I was born and raised in Dublin, in a house with a piano and a garden. At the bottom of the garden, there were two beautiful chestnut trees, one taller than the other. It was here that I went when I needed to be alone. I always observed the same ritual. I would first climb the smaller of the trees and then the taller. The taller was enormously high. I didn’t dare climb the whole way to the top because the branches didn’t look strong enough to bear my weight.

One day, my curiosity got the better of me and I gathered my courage and climbed to where I’d never climbed before. Sneakers green with chestnut bark and young heart thudding in my elated chest, I clung to the thin, uppermost branches and looked out over the world.

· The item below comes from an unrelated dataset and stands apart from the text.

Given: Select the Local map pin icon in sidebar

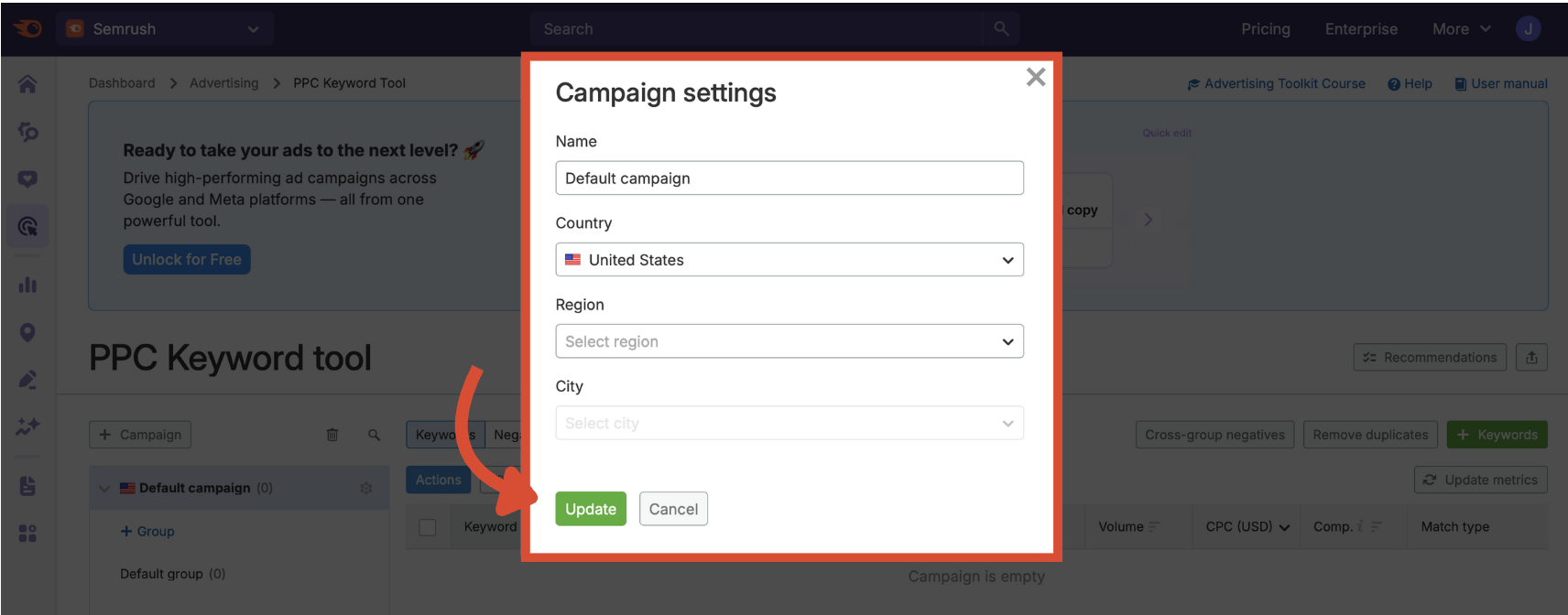Looking at the screenshot, I should 27,332.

A neighbour’s dog danced along the top of the wall between our gardens. I could see the church where I attended Sunday Mass, the school where I lived in daily fear of not being good enough and the shop where I bought acid drops, broken biscuits and, as a teenager, illegal Black Russian cigarettes.

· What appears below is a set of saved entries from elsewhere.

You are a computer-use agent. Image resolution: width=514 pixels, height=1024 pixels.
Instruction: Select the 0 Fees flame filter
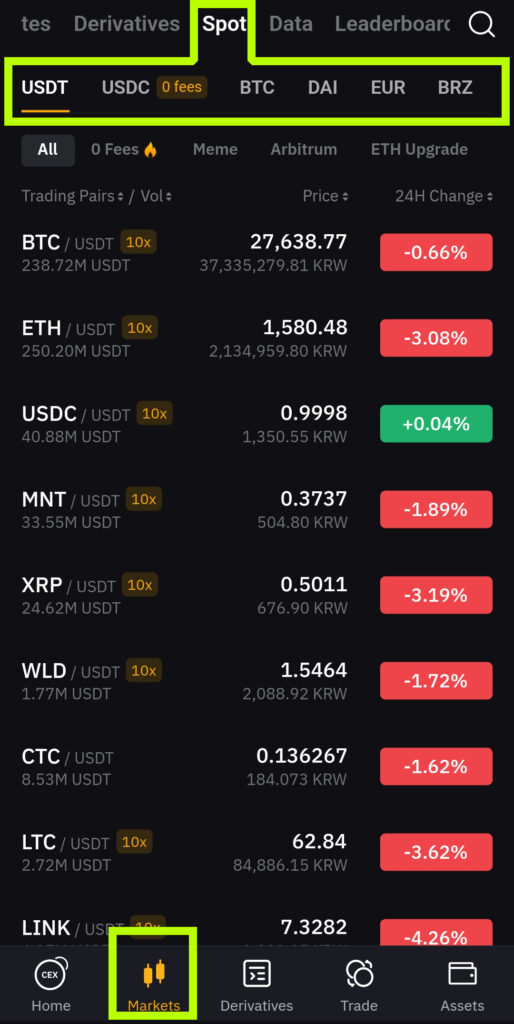pos(125,150)
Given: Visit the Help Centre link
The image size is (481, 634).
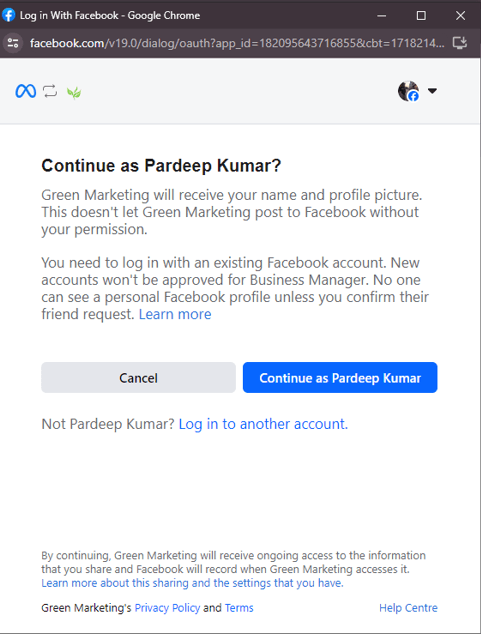Looking at the screenshot, I should 408,608.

Years later, my father complained about the millions of leaves that the trees shed every autumn, which took him days and days to clear away.

If you promise not to tell anybody, I’ll let you in on a secret. There is a garden at the bottom of which, two chestnut trees stand, magnificently tall and green with leaves. There is a place at the top of the larger tree where the branches look too thin to bear the weight of a curious child; from where the eye can see a church, a school, a shop and a dog that dances along the top of a wall. A place where a child went when he needed to be alone and where one day, his curiosity got the better of his fear and he climbed to where he’d never climbed before.

This is where I keep my dreams.

All children are born creative. This creativity can either be encouraged or suppressed. I was not allowed to paint as a child so I learned to paint with words.

There are basically two kinds of people in the world. Those who are up to their ears in emotional issues, and do their best to get out of them. And those who are up to their ears in emotional issues, and do their best to stay in them.

We are all here to learn.

HUMOUR AND ART

Humour is a wonderful way to communicate – it disarms and enables us to say many things that are otherwise unsayable or unacceptable to the listener.

Isn’t life wonderful, ain’t it a thrill?
Drinks on the table, chops on the grill
And if you’re not able, we’ll give you a pill
If life doesn’t get you, then happiness will.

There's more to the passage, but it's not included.